*Alıştırma Yönergesi*: Atatürk’ün ölümüne dair metinde yer alan şu cümleyi İngilizceye çeviriniz: "Ulus, ‘’Şimdi tek vazifen, onun eserini ebediyen yaşatmaktır’’ şeklindeki alt manşetiyle de, Türk Milletine, Ata’mızın ilke ve devrimlerini yaşatma görevi yüklemişti."

*Belge*:
Tan Gazetesi, Atatürk’ün ölümünü 11 Kasım 1938’de ‘’BABAMIZI KAYBETTİK’’ manşetiyle duyururken, Ulus Gazetesi de, ‘’Kurtarıcını ve Büyük evladını kaybettin Türk Milleti, SEN SAĞOL’’ şeklindeki manşetiyle duyurmuş.
Ulus, ‘’Şimdi tek vazifen, onun eserini ebediyen yaşatmaktır’’ şeklindeki alt manşetiyle de, Türk Milletine, Ata’mızın ilke ve devrimlerini yaşatma görevi yüklemişti.
Türk Milleti, Büyük Önderi’ni 79 yıl önce kaybetti ama Atatürk,henüz hayattayken ‘’benim naçiz vücudum bir gün elbet toprak olacaktır’’ demişti.
Ki, Türk Milleti, dinini kaynağından doğru şekilde öğrenebilsin diye düşündüğü için cebinden para vererek, zamanın din bilgini Elmalılı Hamdi Yazır’a, Kuran’ı Kerim’in Türkçe tefsirini yaptırmak istemişti.
Ulu Önder, inanan bir Müslüman olarak, Yüce Yaratan’ın Kuran’da buyurduğu gibi ’’külli nefsin zâikatü'l-mevt’’ ilahi emrine göre, her canlının ölümü tadacağını biliyordu.
Ve fakat
Genç nesillere emanet ettiği en büyük eseri Türkiye Cumhuriyeti’nin de sonsuza kadar yaşatılacağına olan inancını da söylemeyi ihmal etmemişti.
Atatürk yaşarken de kendisine ve O’nun ilkelerine karşı olanlar vardı ama Atatürk’ün ölümü, bir zamanlar karşı cephelerde çarpıştığı düşmanları olmak üzere, dünyanın dört bir yanında, Türk Milletinin büyük kaybı olarak görülüyordu.
Türk Milleti, kendileri için büyük kurtarıcı olacak o büyük insanı doğurup, yetiştirmiş anacığına ağır hakaret edenlerin yanı sıra, heykellerine saldıran meczuplar çıkmasına rağmen, Ata’sına sevgi ve saygıda kusur etmemiş, O’nun eserlerine sahip çıkma konusunda da, her dönem hassas davranmıştır.

[Metin ve öğeler için işaretleme kayıtları]
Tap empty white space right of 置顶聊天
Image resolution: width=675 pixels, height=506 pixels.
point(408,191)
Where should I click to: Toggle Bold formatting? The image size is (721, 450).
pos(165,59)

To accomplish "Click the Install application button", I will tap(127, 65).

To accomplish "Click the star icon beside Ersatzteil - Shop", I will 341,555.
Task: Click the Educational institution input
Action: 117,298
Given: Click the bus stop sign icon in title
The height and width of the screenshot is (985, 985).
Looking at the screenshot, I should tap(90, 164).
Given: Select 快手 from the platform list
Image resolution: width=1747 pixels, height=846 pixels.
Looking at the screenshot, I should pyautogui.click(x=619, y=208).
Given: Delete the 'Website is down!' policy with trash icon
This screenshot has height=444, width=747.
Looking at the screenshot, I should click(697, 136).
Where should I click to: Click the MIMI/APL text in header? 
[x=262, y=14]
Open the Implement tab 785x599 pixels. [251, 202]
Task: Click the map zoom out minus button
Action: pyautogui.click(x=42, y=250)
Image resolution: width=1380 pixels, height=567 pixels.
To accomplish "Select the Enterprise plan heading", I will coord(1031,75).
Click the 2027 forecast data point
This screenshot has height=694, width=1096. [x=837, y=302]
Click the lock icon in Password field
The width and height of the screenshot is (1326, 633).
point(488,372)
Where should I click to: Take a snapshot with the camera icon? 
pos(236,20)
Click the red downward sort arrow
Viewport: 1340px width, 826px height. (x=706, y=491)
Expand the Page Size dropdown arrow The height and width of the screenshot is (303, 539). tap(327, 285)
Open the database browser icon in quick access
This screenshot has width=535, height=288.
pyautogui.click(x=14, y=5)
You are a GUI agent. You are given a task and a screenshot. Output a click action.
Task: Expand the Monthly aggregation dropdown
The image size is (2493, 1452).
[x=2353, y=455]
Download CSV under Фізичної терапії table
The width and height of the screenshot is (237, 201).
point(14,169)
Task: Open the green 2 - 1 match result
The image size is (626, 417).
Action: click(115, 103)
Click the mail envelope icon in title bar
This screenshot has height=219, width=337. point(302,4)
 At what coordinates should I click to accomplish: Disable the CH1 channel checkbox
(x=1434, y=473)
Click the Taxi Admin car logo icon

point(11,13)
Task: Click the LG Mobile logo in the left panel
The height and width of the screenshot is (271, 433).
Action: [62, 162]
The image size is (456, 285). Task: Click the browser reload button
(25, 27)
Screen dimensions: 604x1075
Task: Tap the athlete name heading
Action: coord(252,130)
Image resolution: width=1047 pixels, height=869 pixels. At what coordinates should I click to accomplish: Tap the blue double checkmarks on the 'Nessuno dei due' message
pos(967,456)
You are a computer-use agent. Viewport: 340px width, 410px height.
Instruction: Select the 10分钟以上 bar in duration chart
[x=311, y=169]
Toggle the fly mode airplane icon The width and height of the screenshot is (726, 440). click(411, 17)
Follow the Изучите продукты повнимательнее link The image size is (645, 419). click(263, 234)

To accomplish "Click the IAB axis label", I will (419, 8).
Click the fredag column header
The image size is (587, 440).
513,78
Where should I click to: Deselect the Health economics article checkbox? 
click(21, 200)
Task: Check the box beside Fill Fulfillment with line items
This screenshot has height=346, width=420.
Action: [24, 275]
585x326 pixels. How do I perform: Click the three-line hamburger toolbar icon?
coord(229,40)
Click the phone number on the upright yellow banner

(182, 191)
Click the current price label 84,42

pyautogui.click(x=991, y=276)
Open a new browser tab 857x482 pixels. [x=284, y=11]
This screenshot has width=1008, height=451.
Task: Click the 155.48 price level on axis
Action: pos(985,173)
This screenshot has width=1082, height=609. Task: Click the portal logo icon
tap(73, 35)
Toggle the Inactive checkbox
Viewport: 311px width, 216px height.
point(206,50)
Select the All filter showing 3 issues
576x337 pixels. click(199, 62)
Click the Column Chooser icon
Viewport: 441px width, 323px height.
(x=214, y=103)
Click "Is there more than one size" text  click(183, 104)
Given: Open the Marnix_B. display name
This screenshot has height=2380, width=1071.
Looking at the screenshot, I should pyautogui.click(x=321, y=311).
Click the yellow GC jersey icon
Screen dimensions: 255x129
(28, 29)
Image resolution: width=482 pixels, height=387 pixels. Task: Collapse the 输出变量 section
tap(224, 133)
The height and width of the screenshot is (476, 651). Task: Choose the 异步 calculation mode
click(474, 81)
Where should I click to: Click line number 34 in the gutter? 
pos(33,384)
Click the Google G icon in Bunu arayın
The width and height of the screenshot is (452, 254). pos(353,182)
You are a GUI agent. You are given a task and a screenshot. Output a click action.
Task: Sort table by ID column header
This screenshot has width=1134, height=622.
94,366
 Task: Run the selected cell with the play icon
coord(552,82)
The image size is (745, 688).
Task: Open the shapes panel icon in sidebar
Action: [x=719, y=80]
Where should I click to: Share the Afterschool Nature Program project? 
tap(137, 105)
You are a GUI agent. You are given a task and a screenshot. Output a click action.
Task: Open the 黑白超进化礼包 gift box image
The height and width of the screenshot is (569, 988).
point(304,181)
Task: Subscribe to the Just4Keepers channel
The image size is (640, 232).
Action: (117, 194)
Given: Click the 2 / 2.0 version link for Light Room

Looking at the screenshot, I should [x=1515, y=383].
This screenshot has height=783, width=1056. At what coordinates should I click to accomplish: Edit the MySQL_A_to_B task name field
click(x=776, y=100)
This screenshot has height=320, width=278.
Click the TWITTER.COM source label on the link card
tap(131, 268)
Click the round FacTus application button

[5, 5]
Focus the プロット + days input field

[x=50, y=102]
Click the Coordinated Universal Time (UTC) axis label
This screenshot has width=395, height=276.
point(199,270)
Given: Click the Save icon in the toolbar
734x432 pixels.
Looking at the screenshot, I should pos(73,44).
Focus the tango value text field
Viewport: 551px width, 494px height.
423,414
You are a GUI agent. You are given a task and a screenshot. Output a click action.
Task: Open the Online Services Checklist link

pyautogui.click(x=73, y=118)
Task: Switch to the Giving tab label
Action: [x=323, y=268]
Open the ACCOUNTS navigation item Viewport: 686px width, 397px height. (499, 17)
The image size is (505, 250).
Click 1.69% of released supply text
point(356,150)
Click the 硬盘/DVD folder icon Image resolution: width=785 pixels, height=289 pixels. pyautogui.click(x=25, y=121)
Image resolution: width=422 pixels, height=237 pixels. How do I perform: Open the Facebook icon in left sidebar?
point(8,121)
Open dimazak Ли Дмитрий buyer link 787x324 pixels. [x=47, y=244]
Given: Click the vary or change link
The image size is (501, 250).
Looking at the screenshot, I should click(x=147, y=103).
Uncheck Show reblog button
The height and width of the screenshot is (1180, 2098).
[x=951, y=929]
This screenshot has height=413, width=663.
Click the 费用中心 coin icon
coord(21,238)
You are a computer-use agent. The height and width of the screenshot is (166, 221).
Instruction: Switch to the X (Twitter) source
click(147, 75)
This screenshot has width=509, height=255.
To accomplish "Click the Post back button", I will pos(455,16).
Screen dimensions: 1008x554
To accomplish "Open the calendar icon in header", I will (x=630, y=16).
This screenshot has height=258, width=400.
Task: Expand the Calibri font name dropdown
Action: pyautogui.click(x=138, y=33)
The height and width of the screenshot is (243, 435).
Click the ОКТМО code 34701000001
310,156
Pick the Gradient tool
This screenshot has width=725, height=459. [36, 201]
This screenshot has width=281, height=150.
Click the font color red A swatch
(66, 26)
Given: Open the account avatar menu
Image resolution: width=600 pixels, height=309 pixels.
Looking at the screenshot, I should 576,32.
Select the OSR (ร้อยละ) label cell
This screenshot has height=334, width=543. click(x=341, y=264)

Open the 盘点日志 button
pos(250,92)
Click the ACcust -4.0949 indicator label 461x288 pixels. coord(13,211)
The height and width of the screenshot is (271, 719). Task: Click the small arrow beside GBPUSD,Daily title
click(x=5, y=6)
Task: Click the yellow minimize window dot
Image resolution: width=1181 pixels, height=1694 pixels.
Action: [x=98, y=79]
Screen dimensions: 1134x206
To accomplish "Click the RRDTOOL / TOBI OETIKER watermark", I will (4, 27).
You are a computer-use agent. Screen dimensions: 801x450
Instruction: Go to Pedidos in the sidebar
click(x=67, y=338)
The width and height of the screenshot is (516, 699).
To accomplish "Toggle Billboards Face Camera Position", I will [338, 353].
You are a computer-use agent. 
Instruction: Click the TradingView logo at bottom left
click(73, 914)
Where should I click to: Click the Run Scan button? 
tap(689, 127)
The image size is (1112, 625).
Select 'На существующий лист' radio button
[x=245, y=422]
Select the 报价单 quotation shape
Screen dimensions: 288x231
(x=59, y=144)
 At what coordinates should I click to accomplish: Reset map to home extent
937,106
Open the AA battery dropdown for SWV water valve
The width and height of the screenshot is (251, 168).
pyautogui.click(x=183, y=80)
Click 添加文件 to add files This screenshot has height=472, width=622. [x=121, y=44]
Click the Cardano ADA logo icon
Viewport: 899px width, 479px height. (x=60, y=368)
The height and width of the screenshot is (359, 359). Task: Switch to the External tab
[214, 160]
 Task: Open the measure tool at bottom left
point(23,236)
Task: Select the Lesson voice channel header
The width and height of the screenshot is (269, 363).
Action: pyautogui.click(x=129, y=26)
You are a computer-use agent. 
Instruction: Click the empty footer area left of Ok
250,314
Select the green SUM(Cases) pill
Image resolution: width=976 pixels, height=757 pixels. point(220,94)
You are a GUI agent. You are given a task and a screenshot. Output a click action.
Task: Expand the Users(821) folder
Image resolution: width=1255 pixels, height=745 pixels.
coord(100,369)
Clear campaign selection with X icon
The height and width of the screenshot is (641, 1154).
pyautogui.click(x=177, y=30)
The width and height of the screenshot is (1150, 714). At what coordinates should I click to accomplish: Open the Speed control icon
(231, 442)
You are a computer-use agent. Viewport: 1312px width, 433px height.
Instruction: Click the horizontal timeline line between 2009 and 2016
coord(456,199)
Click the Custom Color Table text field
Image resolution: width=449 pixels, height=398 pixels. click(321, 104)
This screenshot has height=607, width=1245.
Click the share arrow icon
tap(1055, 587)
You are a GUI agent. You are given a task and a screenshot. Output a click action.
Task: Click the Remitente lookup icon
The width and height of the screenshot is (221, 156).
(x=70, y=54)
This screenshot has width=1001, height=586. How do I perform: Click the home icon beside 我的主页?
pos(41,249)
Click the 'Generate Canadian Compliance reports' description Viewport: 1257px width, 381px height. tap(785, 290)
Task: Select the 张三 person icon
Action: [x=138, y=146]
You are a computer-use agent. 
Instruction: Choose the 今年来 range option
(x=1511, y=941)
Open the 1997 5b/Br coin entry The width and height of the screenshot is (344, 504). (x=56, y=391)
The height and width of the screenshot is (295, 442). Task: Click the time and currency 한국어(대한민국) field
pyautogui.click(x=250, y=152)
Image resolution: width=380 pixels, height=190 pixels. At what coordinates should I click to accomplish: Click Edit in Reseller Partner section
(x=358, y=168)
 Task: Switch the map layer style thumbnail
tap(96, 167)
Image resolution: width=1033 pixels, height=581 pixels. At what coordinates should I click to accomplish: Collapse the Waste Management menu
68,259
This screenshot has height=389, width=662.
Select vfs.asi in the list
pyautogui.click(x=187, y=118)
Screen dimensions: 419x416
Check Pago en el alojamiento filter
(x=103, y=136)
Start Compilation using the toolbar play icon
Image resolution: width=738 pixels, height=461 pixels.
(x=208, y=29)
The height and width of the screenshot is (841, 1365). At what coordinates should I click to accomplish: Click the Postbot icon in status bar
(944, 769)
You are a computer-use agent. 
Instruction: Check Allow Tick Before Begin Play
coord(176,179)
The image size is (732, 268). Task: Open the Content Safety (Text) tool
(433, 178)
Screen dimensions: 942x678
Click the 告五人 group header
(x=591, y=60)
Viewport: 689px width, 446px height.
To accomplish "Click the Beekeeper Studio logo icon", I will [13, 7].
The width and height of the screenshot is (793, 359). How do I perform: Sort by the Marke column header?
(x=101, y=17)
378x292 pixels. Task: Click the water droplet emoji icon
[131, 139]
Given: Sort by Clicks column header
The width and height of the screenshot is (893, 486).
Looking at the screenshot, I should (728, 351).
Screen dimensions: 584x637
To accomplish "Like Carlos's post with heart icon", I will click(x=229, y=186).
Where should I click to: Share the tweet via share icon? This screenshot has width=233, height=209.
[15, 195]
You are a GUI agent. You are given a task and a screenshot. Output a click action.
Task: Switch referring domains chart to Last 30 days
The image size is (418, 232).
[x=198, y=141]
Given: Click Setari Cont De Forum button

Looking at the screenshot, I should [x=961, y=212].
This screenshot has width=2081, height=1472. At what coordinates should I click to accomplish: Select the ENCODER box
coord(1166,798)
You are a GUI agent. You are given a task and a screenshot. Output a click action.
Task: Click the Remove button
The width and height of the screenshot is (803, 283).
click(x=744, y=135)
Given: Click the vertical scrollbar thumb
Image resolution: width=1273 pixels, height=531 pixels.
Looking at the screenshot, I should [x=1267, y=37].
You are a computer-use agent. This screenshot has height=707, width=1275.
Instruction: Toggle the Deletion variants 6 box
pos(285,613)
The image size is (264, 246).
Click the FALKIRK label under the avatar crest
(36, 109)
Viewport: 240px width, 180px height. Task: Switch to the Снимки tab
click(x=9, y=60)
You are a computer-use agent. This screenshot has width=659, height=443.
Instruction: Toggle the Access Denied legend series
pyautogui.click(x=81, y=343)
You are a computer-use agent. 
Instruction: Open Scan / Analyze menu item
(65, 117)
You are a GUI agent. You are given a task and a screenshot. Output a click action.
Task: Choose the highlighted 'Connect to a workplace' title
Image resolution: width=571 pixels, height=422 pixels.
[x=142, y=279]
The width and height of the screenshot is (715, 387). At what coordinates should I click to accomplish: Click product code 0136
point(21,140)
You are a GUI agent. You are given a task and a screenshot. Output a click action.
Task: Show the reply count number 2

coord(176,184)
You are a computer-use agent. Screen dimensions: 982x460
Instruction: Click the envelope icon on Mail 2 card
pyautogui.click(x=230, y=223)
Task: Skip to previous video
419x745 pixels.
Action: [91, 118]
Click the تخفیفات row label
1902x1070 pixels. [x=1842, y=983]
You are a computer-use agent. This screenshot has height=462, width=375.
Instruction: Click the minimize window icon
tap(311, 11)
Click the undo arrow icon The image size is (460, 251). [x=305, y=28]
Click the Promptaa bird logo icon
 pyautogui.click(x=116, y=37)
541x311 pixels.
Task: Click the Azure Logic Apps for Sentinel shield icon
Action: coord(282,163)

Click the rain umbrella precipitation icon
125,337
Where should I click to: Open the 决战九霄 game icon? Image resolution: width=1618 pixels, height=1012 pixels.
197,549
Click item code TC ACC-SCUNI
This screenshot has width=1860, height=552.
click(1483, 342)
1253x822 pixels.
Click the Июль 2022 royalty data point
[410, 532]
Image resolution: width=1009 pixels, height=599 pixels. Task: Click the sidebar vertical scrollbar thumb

*Alıştırma Sonucu*: With its subheadline "Your only duty now is to keep his work alive forever," Ulus also charged the Turkish Nation with the duty of keeping alive the principles and reforms of our Ata.